Part 2: The War is Over, The Good Guys Lost
If insurgency is defined as an organised political struggle by a hostile minority, attempting to seize power through revolutionary means, then counterinsurgency is the military doctrine historically used against non-state actors, which sets out to infiltrate and eradicate those movements.
Unlike conventional soldiers, insurgents are considered dangerous, not because of their physical presence on the battlefield, but because of their ideology.
As David Galula, a French commander who was an expert in counterinsurgency warfare during the Algerian War, emphasised:
“In any situation, whatever the cause, there will be an active minority for the cause, a neutral majority, and an active minority against the cause. The technique of power consists in relying on the favourable minority in order to rally the neutral majority and to neutralise or eliminate the hostile minority.”
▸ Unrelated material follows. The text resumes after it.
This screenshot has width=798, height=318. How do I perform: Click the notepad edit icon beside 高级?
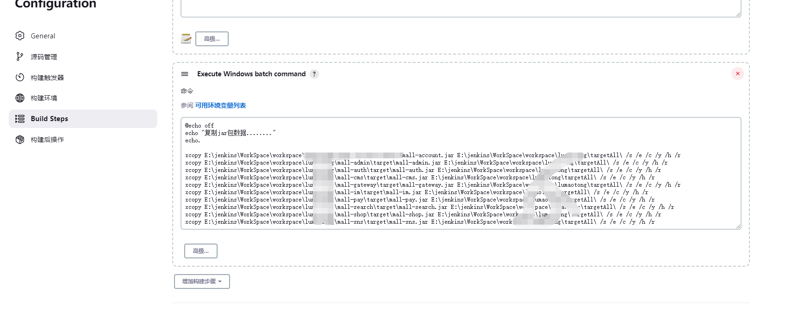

Over time, however, the intelligence state lost touch with reality, as the focus of its counterinsurgency programs shifted from foreign to domestic populations, from national security risks to ordinary citizens, particularly in the wake of 9/11 when the NSA and its British counterpart, GCHQ, began mapping out the Internet.
Thanks to Edward Snowden’s revelations in 2013, we now know that the NSA were collecting 200 billion pieces of data every month, including the cell phone records, emails, Web searches and live chats of more than 200 million ordinary Americans. This was extracted from the world’s largest Internet companies via a lesser-known data mining program called Prism.